As usual we may consistently estimate the Covariance Matrix  of the IPDL maximum likelihood estimator for some estimate $\hat \theta = (\hat \beta', \hat \lambda')'\in \mathbb{R}^{K+G}$ as:

$$
\hat \Sigma = \left( \sum_{i=1}^N \nabla_\theta \ell_i (\hat \theta) \nabla_\theta \ell_i (\hat \theta)' \right)^{-1}
$$

Thereby we may find the estimated standard error of parameter $d$ as the squareroot of the d'th diagonal entry of $\hat \Sigma$:

$$
\hat \sigma_d = \sqrt{\hat \Sigma_{dd}}
$$

In [None]:
def IPDL_se(score, N):
    '''
    This function computes the asymptotic standard errors of the MLE.

    Args.
        score: a numpy array (T,K+G) of IPDL scores
        N: an integer giving the number of observations

    Returns
        SE: a numpy array (K+G,) of asymptotic IPDL MLE standard errors
    '''

    SE = np.sqrt(np.diag(la.inv(np.einsum('td,tm->dm', score, score))) / N)

    return SE

In [None]:
def IPDL_t_p(SE, Theta, N, Theta_hypothesis = 0):
    ''' 
    This function calculates t statistics and p values for characteristic and nest grouping parameters

    Args.
        SE: a numpy array (K+G,) of asymptotic IPDL MLE standard errors
        Theta: a numpy array (K+G,) of parameters of (\beta', \lambda')',
        N: an integer giving the number of observations
        Theta_hypothesis: a (K+G,) array or integer of parameter values to test in t-test. Default value is 0.
    
    Returns
        T: a (K+G,) array of estimated t tests
        p: a (K+G,) array of estimated asymptotic p values computed using the above t-tests
    '''

    T = np.abs(Theta - Theta_hypothesis) / SE
    p = 2*scstat.t.sf(T, df = N-1)

    return T,p

### We now estimate the model

In [None]:
def estimate_IPDL(f, Theta0, y, x, sample_share, psi_stack, nest_count, N, Analytic_jac:bool = True, options = {'disp': True}, **kwargs):
    ''' 
    Takes a function and returns the minimum, given starting values and variables necessary in the IPDL model specification.

    Args:
        f: a function to minimize,
        Theta0 : a numpy array (K+G,) of initial guess parameters (\beta', \lambda')',
        y: a dictionary of T numpy arrays (J[t],) of observed market shares in onehot encoding for each market t,
        x: a dictionary of T numpy arrays (J[t],K) of covariates for each market t,
        psi_stack: a dictionary of T numpy arrays (J[t] + sum(C_g),J[t]) of the J[t] by J[t] identity stacked on top of the \psi^g matrices for each market t as outputted by 'Create_nests', 
        nest_count: a dictionary of T numpy arrays (G,) containing the amount of nests in each category g in each market t,
        N: an integer giving the number of observations,
        Analytic_jac: a boolean. Default value is 'True'. If 'True' the analytic jacobian of the IPDL loglikelihood function is used in estimation.
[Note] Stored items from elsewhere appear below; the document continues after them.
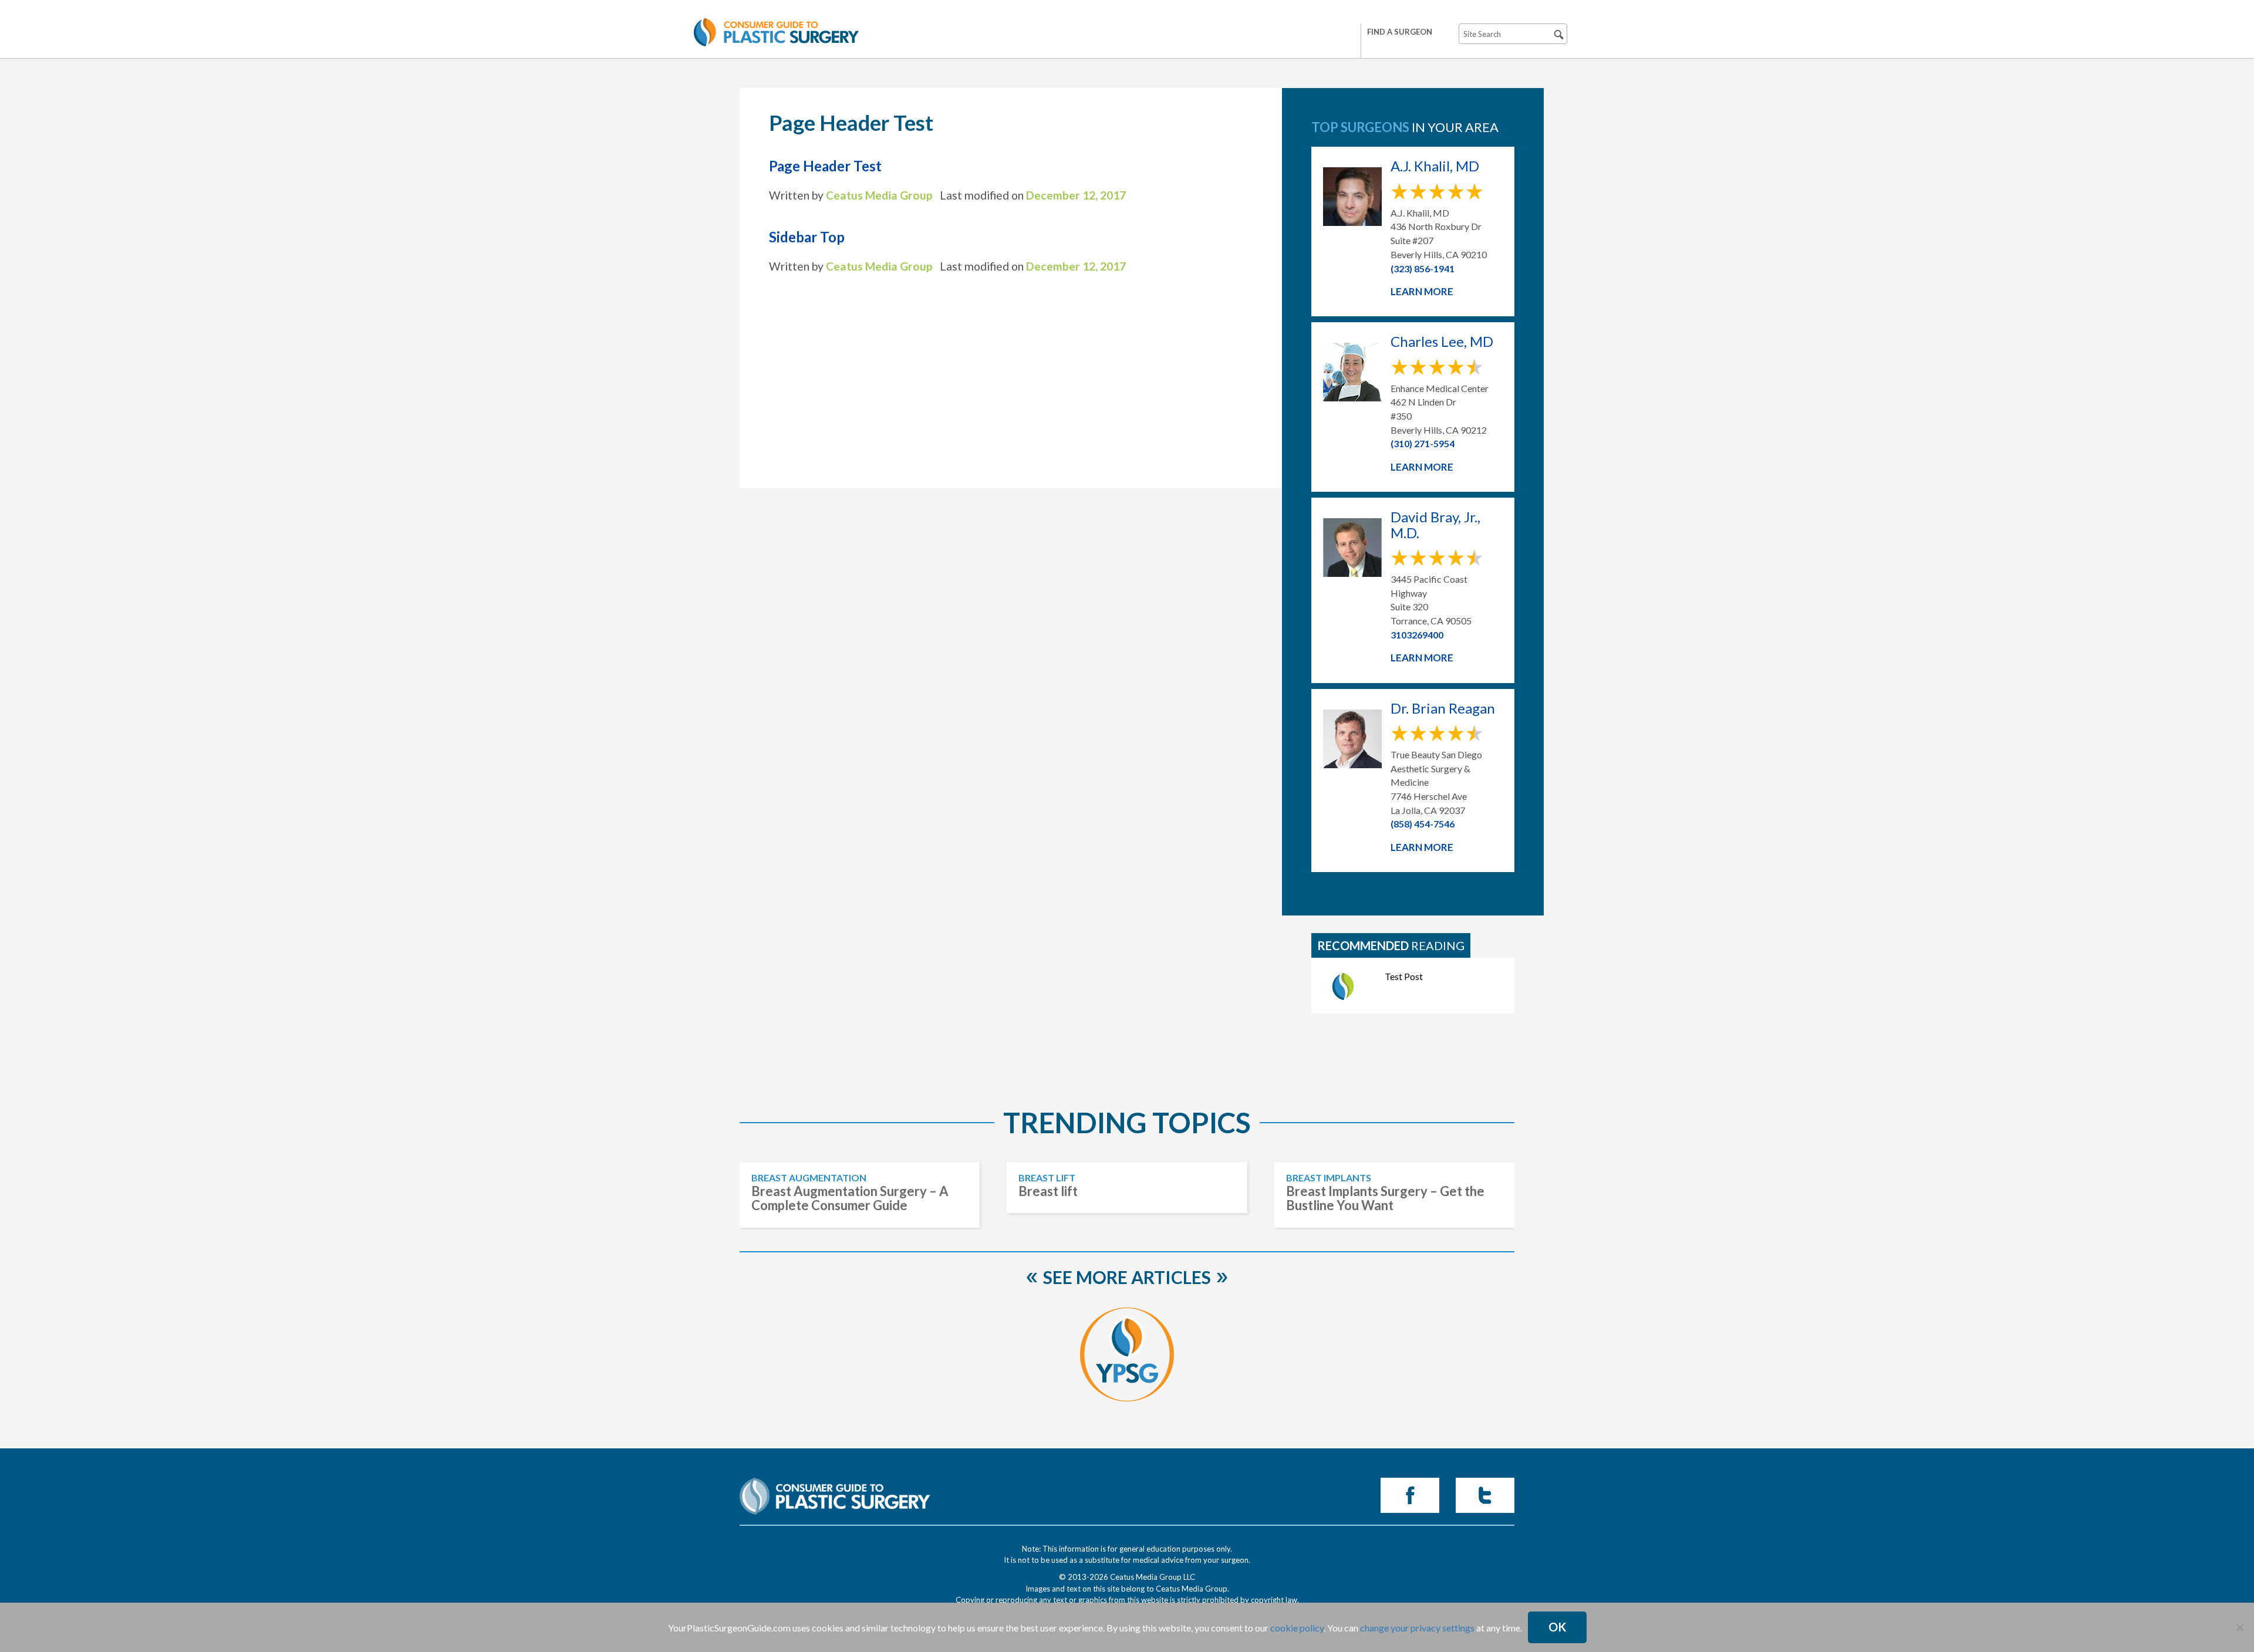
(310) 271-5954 (1423, 443)
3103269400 (1417, 634)
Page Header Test (825, 165)
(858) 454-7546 (1423, 823)
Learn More (1422, 291)
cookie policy (1297, 1627)
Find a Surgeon (1399, 31)
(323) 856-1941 (1423, 268)
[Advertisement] (1010, 371)
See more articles (1127, 1277)
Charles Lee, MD (1442, 341)
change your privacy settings (1417, 1627)
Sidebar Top (807, 236)
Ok (1557, 1627)
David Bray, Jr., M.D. (1435, 524)
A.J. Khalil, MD (1435, 166)
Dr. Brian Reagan (1443, 708)
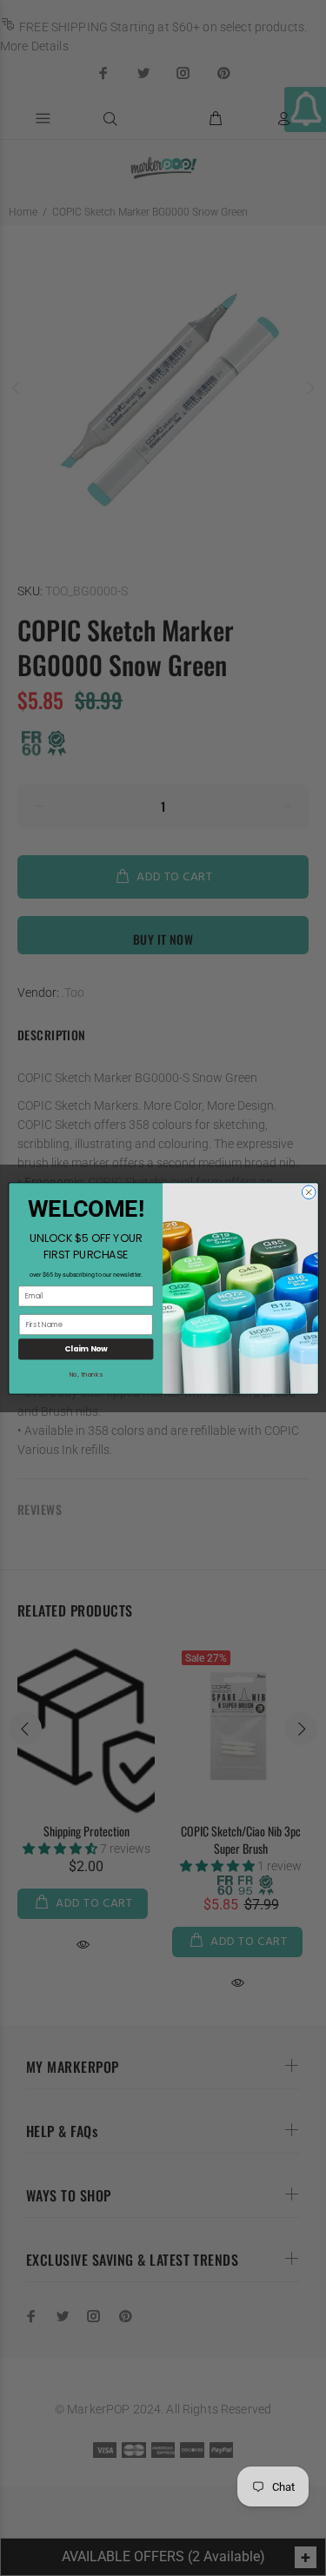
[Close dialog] (309, 1191)
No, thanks (85, 1374)
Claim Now (85, 1349)
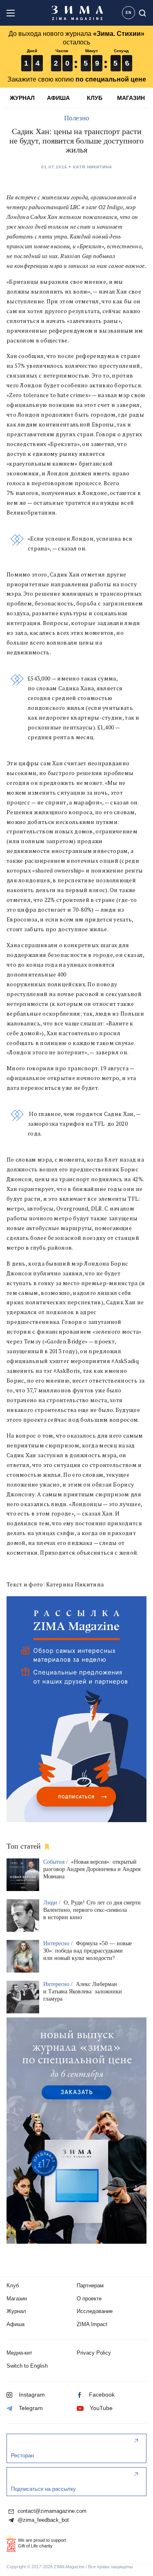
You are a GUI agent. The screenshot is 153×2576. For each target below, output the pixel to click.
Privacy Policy (94, 2353)
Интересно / (58, 1943)
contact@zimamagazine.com (51, 2511)
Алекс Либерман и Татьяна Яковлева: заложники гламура (82, 1991)
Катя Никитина (92, 167)
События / (56, 1862)
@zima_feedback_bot (42, 2520)
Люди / (52, 1903)
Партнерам (90, 2285)
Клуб (13, 2285)
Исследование (95, 2311)
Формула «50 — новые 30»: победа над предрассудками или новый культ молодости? (87, 1950)
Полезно (76, 118)
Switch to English (27, 2366)
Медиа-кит (19, 2353)
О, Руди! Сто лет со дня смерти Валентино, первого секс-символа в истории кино (92, 1910)
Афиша (15, 2324)
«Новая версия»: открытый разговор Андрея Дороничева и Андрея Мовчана (91, 1869)
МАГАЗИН (131, 98)
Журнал (16, 2311)
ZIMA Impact (92, 2324)
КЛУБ (94, 98)
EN (129, 13)
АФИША (58, 98)
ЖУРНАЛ (22, 98)
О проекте (89, 2298)
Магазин (17, 2298)
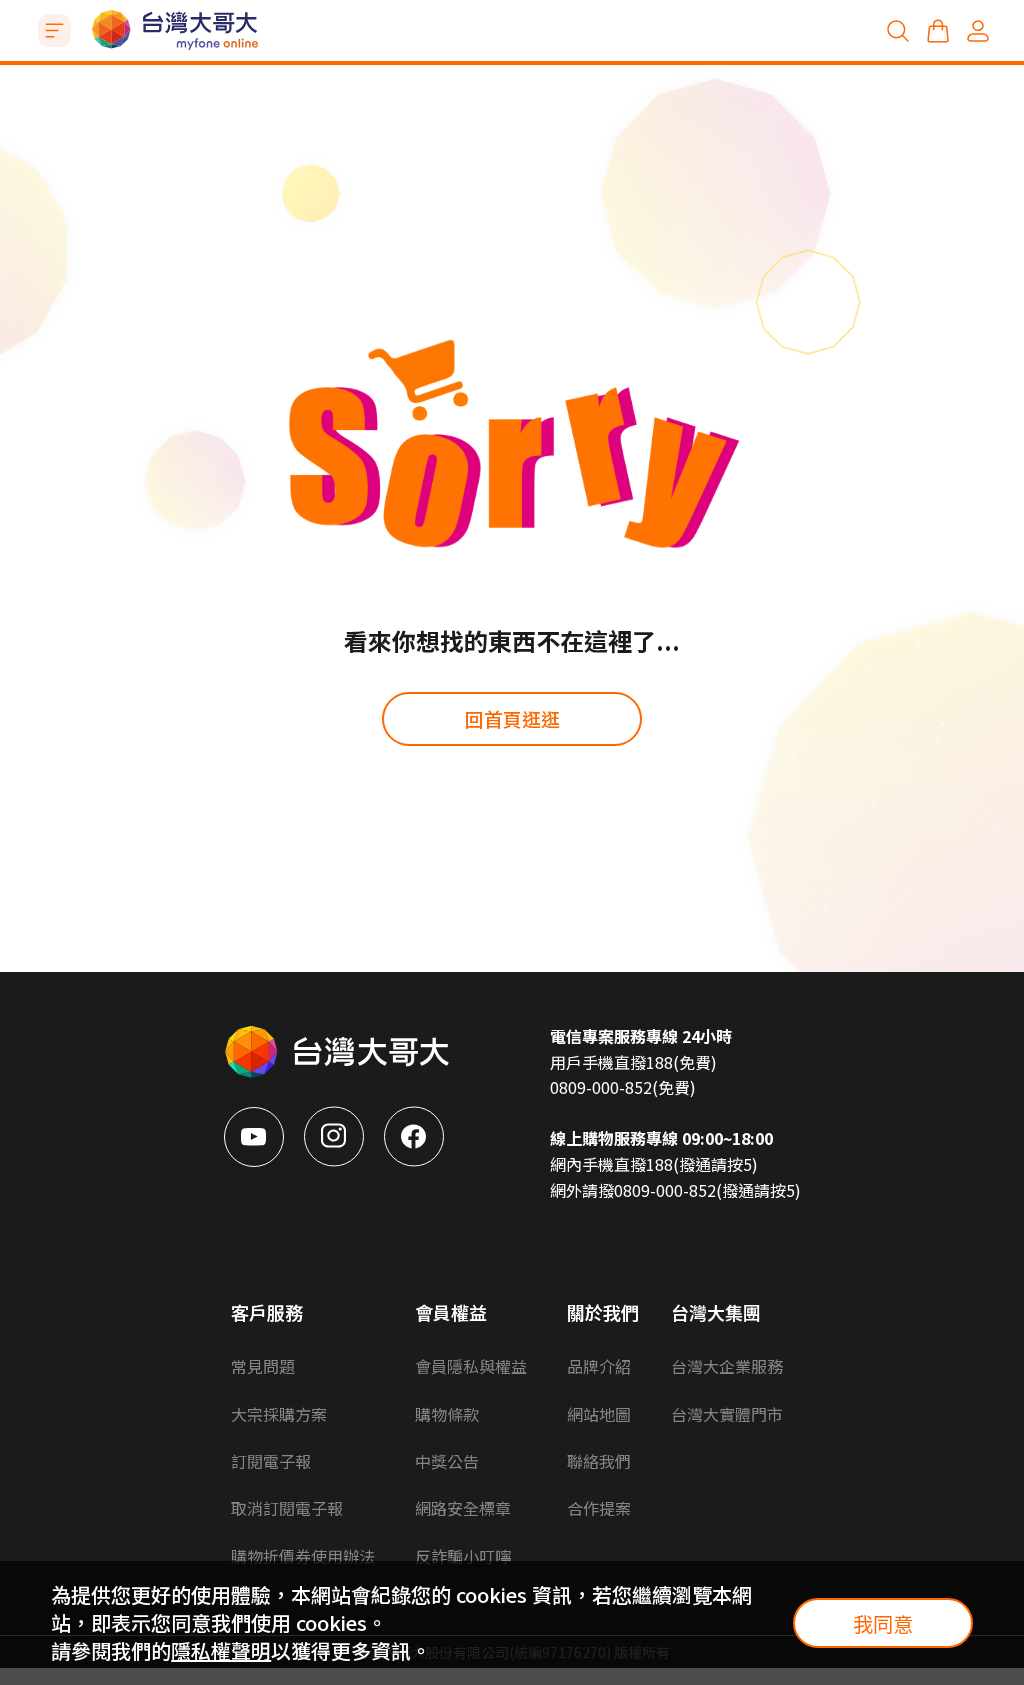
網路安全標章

Else the numerical jacobian is used.
        options: dictionary with options for the optimizer (e.g. disp=True which tells it to display information at termination.)
    
    Returns:
        res: a dictionary with results from the estimation.
    '''

    # The objective function is the average of q(), 
    # but Q is only a function of one variable, theta, 
    # which is what minimize() will expect
    Q = lambda Theta: np.mean(f(Theta, y, x, sample_share, psi_stack, nest_count))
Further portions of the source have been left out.